◆ Directions for this task
Copy the items word for word, starting at the line that contains "Click Cerrar sesión" and ending with the last line of the items.

◆ Data for this task
┏━━

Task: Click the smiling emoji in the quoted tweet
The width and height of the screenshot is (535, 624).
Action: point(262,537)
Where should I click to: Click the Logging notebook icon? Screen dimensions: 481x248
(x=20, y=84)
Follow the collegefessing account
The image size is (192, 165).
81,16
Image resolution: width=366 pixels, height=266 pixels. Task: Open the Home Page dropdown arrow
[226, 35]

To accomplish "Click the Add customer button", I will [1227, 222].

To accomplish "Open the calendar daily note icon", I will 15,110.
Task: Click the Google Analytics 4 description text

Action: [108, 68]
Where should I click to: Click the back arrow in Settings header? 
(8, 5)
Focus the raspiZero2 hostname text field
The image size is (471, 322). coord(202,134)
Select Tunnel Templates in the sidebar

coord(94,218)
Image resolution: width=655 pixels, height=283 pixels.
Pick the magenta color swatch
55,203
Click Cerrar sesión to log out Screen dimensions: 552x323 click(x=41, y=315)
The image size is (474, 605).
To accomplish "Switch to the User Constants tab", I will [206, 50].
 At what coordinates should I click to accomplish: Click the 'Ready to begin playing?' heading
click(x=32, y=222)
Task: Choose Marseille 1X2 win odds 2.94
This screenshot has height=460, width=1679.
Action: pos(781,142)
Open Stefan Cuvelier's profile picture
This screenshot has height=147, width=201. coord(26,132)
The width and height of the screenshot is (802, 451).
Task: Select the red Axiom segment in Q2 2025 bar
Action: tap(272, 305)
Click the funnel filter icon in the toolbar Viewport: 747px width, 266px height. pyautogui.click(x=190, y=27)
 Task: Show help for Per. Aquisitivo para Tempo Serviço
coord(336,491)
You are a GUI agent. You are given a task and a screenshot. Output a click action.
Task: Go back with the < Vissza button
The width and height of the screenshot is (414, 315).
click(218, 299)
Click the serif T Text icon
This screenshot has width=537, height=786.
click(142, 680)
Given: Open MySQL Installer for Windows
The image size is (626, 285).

┗━━

◆ Response to the task
Click Cerrar sesión to log out Screen dimensions: 552x323 click(x=41, y=315)
The image size is (474, 605).
To accomplish "Switch to the User Constants tab", I will [206, 50].
 At what coordinates should I click to accomplish: Click the 'Ready to begin playing?' heading
click(x=32, y=222)
Task: Choose Marseille 1X2 win odds 2.94
This screenshot has height=460, width=1679.
Action: pos(781,142)
Open Stefan Cuvelier's profile picture
This screenshot has height=147, width=201. coord(26,132)
The width and height of the screenshot is (802, 451).
Task: Select the red Axiom segment in Q2 2025 bar
Action: tap(272, 305)
Click the funnel filter icon in the toolbar Viewport: 747px width, 266px height. pyautogui.click(x=190, y=27)
 Task: Show help for Per. Aquisitivo para Tempo Serviço
coord(336,491)
You are a GUI agent. You are given a task and a screenshot. Output a click action.
Task: Go back with the < Vissza button
The width and height of the screenshot is (414, 315).
click(218, 299)
Click the serif T Text icon
This screenshot has width=537, height=786.
click(142, 680)
Given: Open MySQL Installer for Windows
The image size is (626, 285).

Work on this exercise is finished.